Una tercera denuncia por acoso sexual complica el futuro del gobernador de Nueva York

Por: EFE

Política y conflictos
Una tercera denuncia por acoso sexual complica el futuro del gobernador de Nueva York
Foto: | Reuters

Una tercera mujer ha acusado al gobernador de Nueva York de acoso sexual, horas después de que el político demócrata aceptara la investigación de dos denuncias similares por parte de dos exempleadas. La joven Anna Ruch, de 33 años, que –a diferencia de las anteriores denunciantes– nunca fue su colaboradora, ha relatado al diario The New York Times que Cuomo le preguntó, en una boda en 2019, si podía besarla después de que ella empujara la mano que él le había puesto en la parte baja de su espalda: «Estaba tan confundida, conmocionada y avergonzada. Giré la cabeza y me quedé sin palabras».

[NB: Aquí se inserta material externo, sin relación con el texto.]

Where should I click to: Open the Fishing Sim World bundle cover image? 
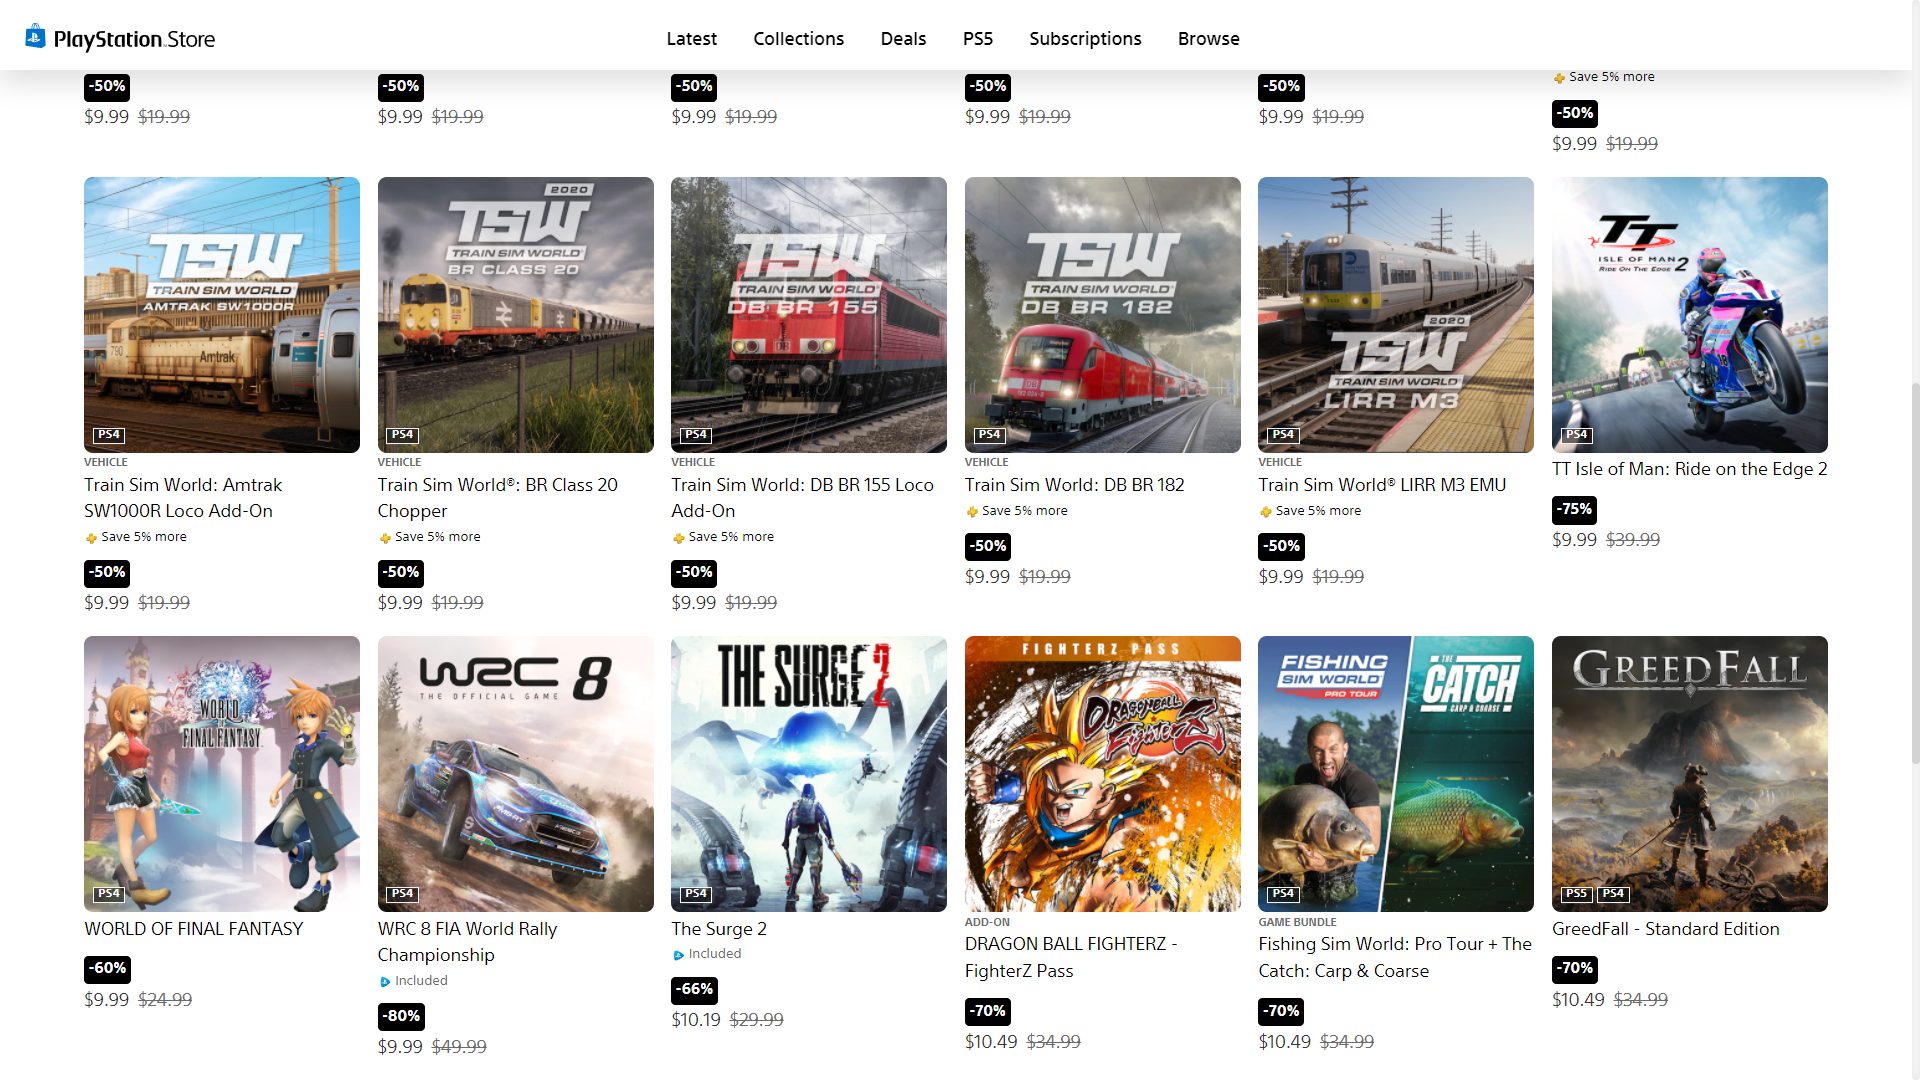(x=1396, y=774)
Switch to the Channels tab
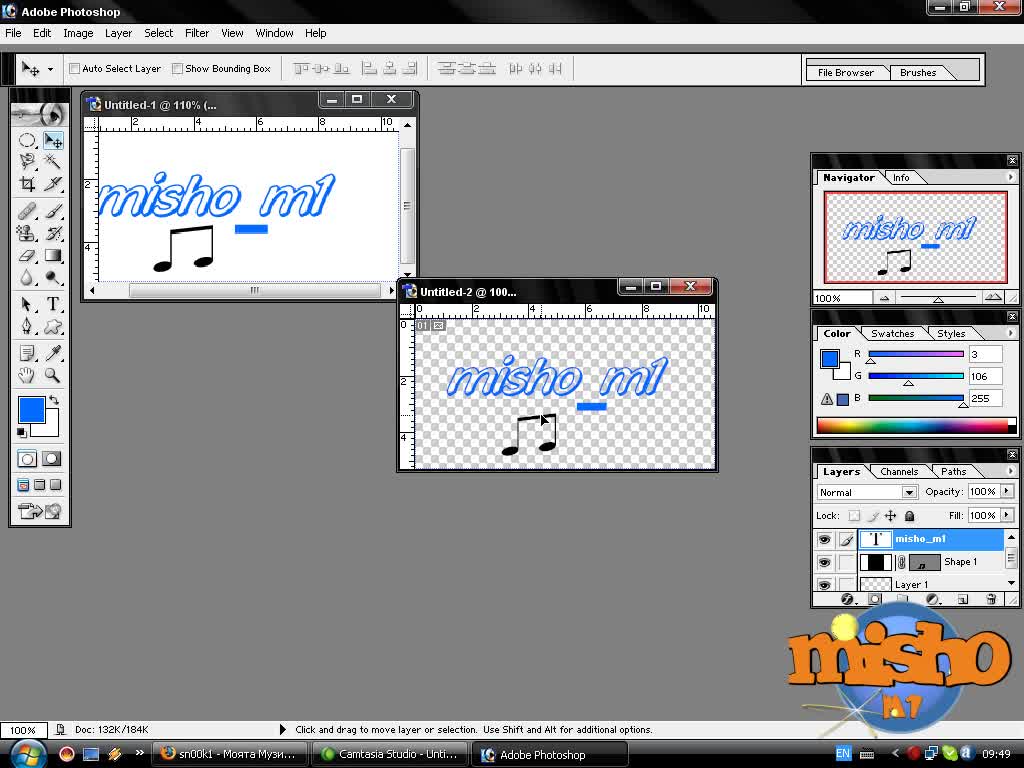The height and width of the screenshot is (768, 1024). click(899, 472)
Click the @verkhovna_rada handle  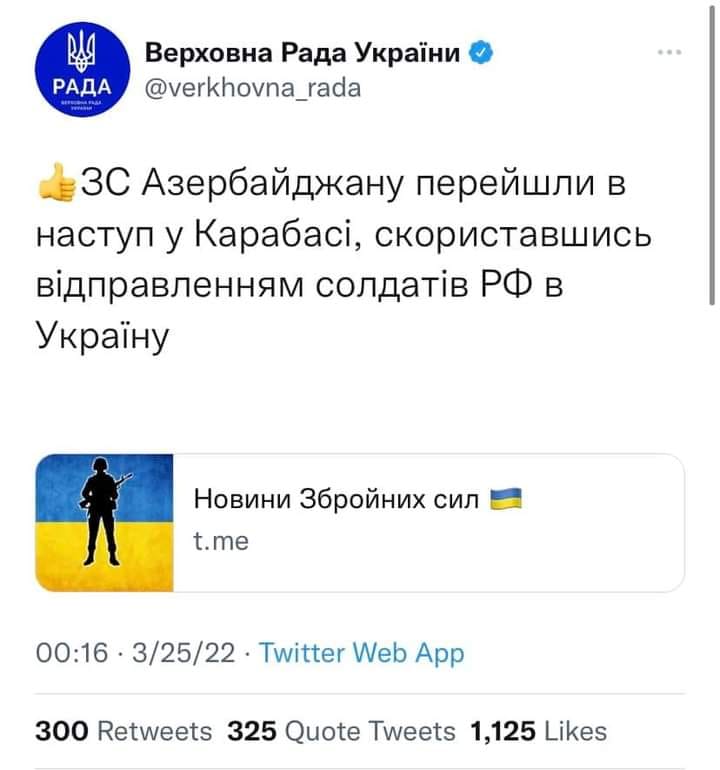pyautogui.click(x=253, y=87)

Por qué te lo contamos: el nuevo testimonio complica aún más las cosas para el gobernador de 63 años, blanco de críticas, incluso desde su propio partido, tras convertirse temporalmente en una estrella nacional por su gestión de la pandemia.

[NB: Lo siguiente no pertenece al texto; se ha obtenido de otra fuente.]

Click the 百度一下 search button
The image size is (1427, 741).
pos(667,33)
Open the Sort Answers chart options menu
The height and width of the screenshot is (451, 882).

Esta revelación, como decíamos, se produce tras la luz verde de su oficina a la fiscal general del estado, Letitia James, para que investigue las acusaciones de acoso sexual de las otras dos mujeres. La primera denuncia fue de Lindsey Boylan, antigua asesora de Cuomo y actual candidata a presidenta del condado de Manhattan, que aseguró que este la acosó en varias ocasiones entre 2016 y 2018, llegando a darle un beso no solicitado en los labios.

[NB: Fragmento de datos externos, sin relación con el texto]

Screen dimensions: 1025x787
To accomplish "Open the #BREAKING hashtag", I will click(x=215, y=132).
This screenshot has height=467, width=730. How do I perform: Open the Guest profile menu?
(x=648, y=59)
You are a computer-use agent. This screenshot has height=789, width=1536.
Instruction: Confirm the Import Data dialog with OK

A sus acusaciones se sumaron este fin de semana las de Charlotte Bennett, que fue asesora de políticas de salud hasta el pasado noviembre y que dijo a The New York Times que el gobernador le preguntó si era monógama y si alguna vez había tenido relaciones con hombres mayores. La exasesora, de 25 años, dijo que el gobernador le indicó que estaba abierto a mantener relaciones con mujeres de su edad, lo que ella interpretó como claras propuestas para una relación sexual: «Comprendí que el gobernador quería acostarse conmigo y me sentí terriblemente incómoda y asustada y me preguntaba cómo iba a salir de eso y asumí que era el final de mi trabajo».

Cuomo, hasta ahora, ha negado las acusaciones de acoso, pero el domingo se disculpó públicamente, asegurando que «algunas cosas» que dijo «pudieron malinterpretarse como un flirteo indeseado». El político señaló que acostumbra a hacer chistes y comentarios jocosos con sus colaboradores y apuntó que, ahora, es consciente de que dado su cargo algunos de ellos pueden resultar demasiado personales o poco sensibles. «En la medida en que cualquiera se haya sentido así, de veras lo siento», señaló Cuomo en un comunicado, en el que recalcó que nunca ha tocado a nadie de manera inapropiada.

Este lunes, sin embargo, Bennett subrayó que el gobernador sigue sin «reconocer o asumir responsabilidades por su comportamiento depredador» y animó a otras mujeres con experiencias similares con él a denunciar. Las acusaciones han dejado al popular Cuomo en una enrevesada situación política, con algunos miembros de su partido urgiendo a que sea investigado a fondo o pidiendo su dimisión.